Guru, Antara Tuntutan Kompetensi Kualitas dan Kesejahteraan

Oleh Edi Winarto
Penulis Pemerhati Masalah Sosial dan Publisher MonitorNusantara.com

Hari Guru Nasional di Indonesia yang jatuh pada Kamis 25 Nopember 2021 diperingati dalam kondisi dan tantangan oleh dua hal. Pertama, hari guru tahun ini momentumnya bertepatan ditengah perjuangan berat ribuan guru honorer yang mengadu nasib diakui oleh negara sebagai pegawai pemerintah.

Kedua, kualitas pengajaran guru dituntut berubah total dengan adanya konsep kebijakan Belajar Merdeka dan kemajuan pesat teknologi informasi yang menyebabkan arus deras informasi masuk ke relung jiwa dan pemikiran anak didik. Sehingga semua menjadi berubah.

Guru dituntut mampu beradaptasi dengan perubahan ini. Dan itu tak mudah karena sebagian besar guru kita masih berasal dari budaya masa lalu (old culture) yang harus bekerja keras mencoba beradaptasi dengan kehidupan masa kini yang informasinya serba cepat dan global.

Dengan mengusung tema “Bergerak dengan Hati, Pulihkan Pendidikan”, Hari Guru Nasional diperingati sebagai pemberian penghargaan dan ucapan terima kasih publik dan pemerintah kepada profesi guru atas jasa mereka dalam memajukan pendidikan dengan sangat mulia dan tulus.

Para guru hendaknya memaknai hari guru sebagai kesempatan merefleksikan jalan panjang melayani siswa baik secara individu maupun secara kelompok dalam konteks kolaborasi.

Karena menjadi guru adalah pilihan profesi dan panggilan jiwa. Sehingga guru harus mampu mengimbangi perubahan jaman, perubahan karakter dan perilaku anak didik.

Apalagi saat ini telah memasuki era digital dan teknologi Informasi. Sebuah keniscayaan, perubahan gaya hidup akan cepat sekali. Semua serba otomatis, simpel dan berbasis digital. Maka guru dituntut harus mau beradaptasi dengan terus belajar dan memberi. Jangan pernah berhenti belajar karena sama saja, jika tidak belajar, kita berhenti mengajar.

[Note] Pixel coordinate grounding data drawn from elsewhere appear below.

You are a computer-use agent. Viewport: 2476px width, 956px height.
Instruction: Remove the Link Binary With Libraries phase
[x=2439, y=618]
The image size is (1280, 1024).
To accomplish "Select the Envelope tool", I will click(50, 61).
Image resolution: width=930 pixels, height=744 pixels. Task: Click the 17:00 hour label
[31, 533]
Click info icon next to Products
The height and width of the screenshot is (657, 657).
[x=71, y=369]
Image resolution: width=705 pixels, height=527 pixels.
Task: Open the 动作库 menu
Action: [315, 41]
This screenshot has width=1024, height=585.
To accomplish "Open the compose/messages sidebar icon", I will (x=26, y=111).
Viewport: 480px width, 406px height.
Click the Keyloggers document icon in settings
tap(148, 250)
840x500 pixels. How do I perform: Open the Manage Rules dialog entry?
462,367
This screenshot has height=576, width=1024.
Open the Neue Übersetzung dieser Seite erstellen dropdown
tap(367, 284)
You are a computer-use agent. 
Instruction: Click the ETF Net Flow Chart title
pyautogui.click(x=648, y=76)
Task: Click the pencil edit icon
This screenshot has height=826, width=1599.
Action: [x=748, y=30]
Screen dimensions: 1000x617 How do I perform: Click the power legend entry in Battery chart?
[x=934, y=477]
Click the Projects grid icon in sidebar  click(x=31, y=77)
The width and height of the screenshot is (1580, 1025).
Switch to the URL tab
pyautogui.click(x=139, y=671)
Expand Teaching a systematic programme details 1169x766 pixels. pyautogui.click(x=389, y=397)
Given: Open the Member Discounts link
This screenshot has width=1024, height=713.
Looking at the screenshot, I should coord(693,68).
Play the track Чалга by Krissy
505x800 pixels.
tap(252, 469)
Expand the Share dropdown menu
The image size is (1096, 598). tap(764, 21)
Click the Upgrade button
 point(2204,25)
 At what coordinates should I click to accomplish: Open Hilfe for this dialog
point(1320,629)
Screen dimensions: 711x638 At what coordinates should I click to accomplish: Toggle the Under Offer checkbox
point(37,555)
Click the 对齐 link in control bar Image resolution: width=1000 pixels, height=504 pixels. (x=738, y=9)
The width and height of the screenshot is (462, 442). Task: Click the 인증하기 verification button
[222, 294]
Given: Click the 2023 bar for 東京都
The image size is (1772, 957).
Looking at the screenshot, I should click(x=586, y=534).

Dalam catatan penulis, pemerintah tidak akan tinggal diam mencari formula, melakukan langkah-langkah strategis bagaimana mempertemukan antara kualitas dan kesejahteraan guru yang harus terus ditingkatkan. Mengingat tantangan global yang sangat berat  dan perubahan jaman akibat dampak kemajuan teknologi era digital.

Tanpa membedakan status apakah itu guru pendidikan formal, nonformal, para pengawas, tenaga administrasi, mereka adalah tulang punggung keberhasilan pendidikan bagi negeri ini.

Hari Guru Nasional diperingati setiap tahun pada tanggal 25 November. Tanggal 25 November adalah hari ulang tahun PGRI, atau Persatuan Guru Republik Indonesia, yaitu organisasi besar yang menghimpun profesi guru-guru di seluruh Indonesia.

Sejarah PGRI diawali dengan sebuah Kongres besar, Kongres Guru Indonesia yang diselenggarakan setelah proklamasi Kemerdekaan RI pada tanggal 24 – 25 November 1945 di Kota Surakarta, Jawa Tengah.

Sejak hari itu gelora semangat lahirnya Persatuan Guru Republik Indonesia selalu diperingati setiap tanggal 25 November. Maka melalui Kepres Nomor 78 Tahun 1994, ditetapkan sebagai Hari Guru Nasional (HGN) yang mengambil momen pada sejarah berdirinya PGRI pada 25 November.

Yang patut kita syukuri dan banggakan profesi guru di era pemerintahan Joko Widodo semakin mendapatkan perhatian, terutama pengakuan legalitas formal. Terbukti Presiden Jokowi menegaskan kembali penetapan ini melalui Undang-Undang Nomor 14 Tahun 2005 tentang Guru dan Dosen.

Pemerintahan di era Joko Widodo terlihat memang berupaya mensejahterakan guru PNS maupun honorer. Dalam catatan penulis, beberapa kali Kementrian Pendidikan, Kebudayaan, Riset dan Teknologi (Kemendikbudristek) membantu dan mendukung para pendidik dan tenaga kependidikan dengan menghadirkan beragam paket kebijakan.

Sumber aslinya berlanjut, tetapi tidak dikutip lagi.